### What the task asks
Pick out each line in the dataset entries below that contains the string "coordinates". Case counts.

Dataset entries:
* * *
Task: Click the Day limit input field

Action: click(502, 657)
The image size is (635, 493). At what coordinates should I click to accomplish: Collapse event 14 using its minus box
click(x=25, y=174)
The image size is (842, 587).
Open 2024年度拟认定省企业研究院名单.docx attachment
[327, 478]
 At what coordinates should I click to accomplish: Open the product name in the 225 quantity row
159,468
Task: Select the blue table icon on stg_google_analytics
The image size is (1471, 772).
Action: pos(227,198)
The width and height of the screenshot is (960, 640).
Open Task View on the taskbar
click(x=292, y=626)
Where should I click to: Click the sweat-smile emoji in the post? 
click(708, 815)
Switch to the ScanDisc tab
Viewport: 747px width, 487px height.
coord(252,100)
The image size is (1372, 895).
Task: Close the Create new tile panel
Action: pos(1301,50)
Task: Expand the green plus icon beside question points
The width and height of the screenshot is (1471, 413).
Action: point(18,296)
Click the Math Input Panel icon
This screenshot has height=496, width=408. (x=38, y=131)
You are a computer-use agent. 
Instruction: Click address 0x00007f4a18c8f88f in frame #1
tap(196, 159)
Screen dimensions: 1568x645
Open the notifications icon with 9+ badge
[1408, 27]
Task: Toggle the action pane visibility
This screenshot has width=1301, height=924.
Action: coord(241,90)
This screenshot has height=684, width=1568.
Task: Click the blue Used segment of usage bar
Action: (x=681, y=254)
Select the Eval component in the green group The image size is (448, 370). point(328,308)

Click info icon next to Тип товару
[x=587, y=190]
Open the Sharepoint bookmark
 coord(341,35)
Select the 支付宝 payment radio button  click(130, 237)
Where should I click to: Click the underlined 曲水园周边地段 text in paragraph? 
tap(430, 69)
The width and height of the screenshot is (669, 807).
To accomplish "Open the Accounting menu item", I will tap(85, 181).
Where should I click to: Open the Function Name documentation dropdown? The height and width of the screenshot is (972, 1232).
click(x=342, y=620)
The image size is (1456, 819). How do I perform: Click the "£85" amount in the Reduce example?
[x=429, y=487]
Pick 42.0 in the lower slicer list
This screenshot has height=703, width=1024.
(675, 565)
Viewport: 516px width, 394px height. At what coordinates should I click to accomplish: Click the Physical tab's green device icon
* * *
### Solution for this exercise
The image size is (635, 493). At what coordinates should I click to accomplish: Collapse event 14 using its minus box
 At what coordinates should I click to accomplish: Open the product name in the 225 quantity row
Viewport: 516px width, 394px height. At what coordinates should I click to accomplish: Click the Physical tab's green device icon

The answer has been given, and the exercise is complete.